[Back to paper home]
Click here to download the algorithm and the data used in the
paper
INSTRUCTIONS FOR RUNNING THE CODE
- Extract the contents of the zip file into a folder named "PAPER_CODE".
- Run MATLAB.
- Include "PAPER_CODE" and all its sub-directories in the path.
- Run the script "Initialize.m" and specify organism of interest. Type "1" for Arabidopsis or "2" for Yeast. This reads in the microarray data, GO tree structure and gene annotations.
- To run the algorithm, run the script "Run_and_display.m". IMPORTANT: Please ensure that "Initialize.m" has been run before executing this script.
- The user is prompted to enter the GO identifier of the functional category to select experiments for. For example, enter "51726" for the GO category "GO:0051726, Regulation of Cell cycle"
- When prompted, enter the threshold for the t-test p-value. e.g. 0.05
- When prompted, enter the number of experiments to be used as seed. e.g.
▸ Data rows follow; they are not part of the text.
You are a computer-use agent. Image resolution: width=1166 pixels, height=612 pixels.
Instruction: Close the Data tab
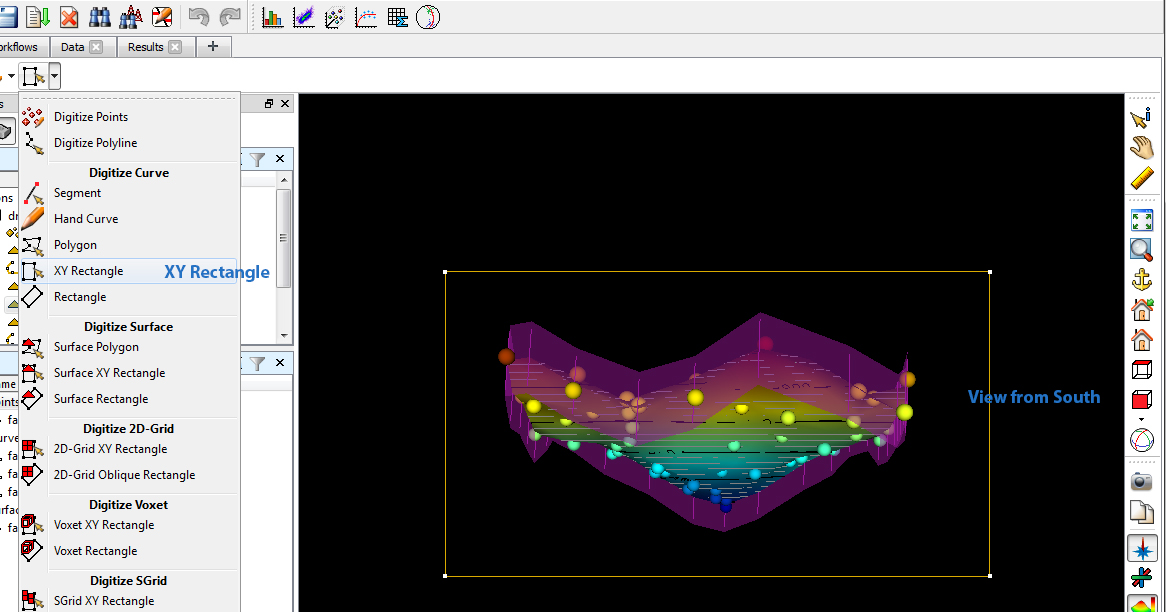96,47

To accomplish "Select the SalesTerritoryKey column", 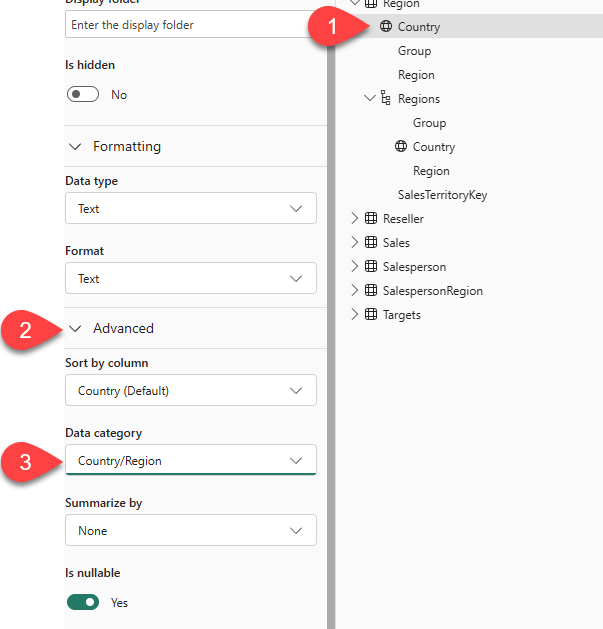I will (x=442, y=195).
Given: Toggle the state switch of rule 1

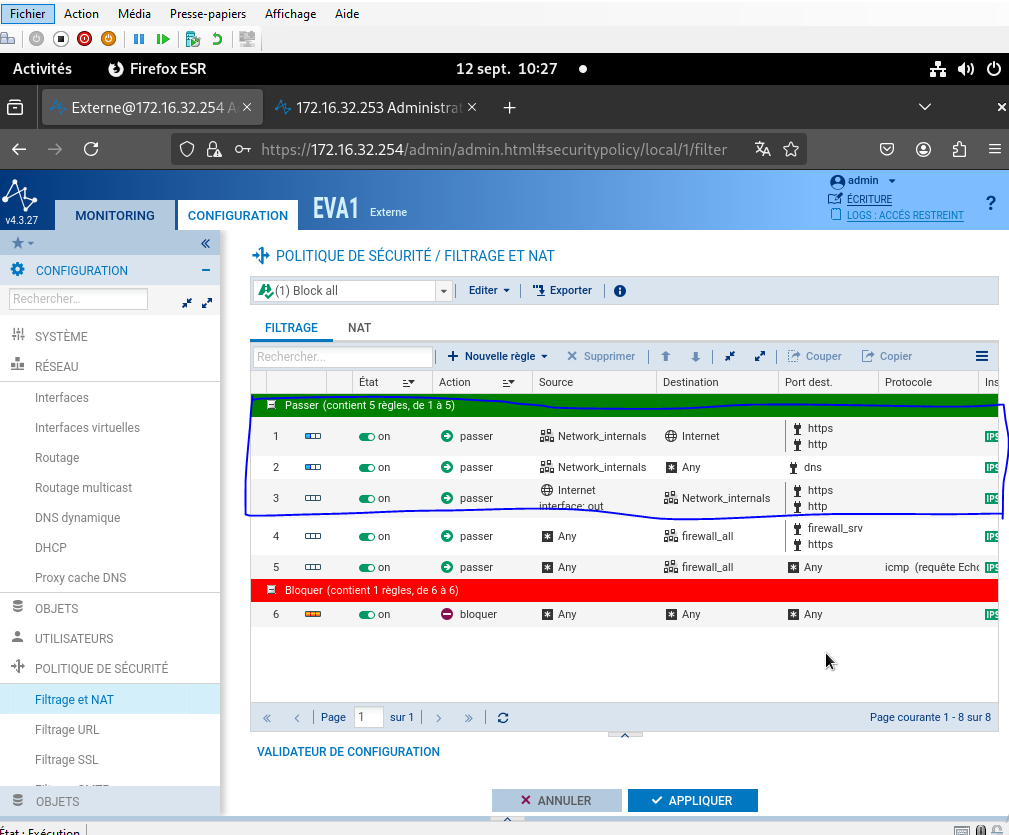Looking at the screenshot, I should pos(367,437).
K = 15.
- The index numbers of the selected experiments will be output on the screen as well written into a text file named "selectedExperiments.txt".
- The program will also output the ROC curves indicating the performance of the selected set vis-à-vis when all experiments in the collection are used. The ROC curves are saved as "*.png" files.
- The 1-AUC values from the two ROC curves are recorded in a text file "AUCreport.txt". Here the first column indicates the GO identifier selected. Second column indicates the index number of selected set of experiments, the third column indicates the 1-AUC when all experiments are used and the fourth column indicates the 1-AUC when the selected experiments are used.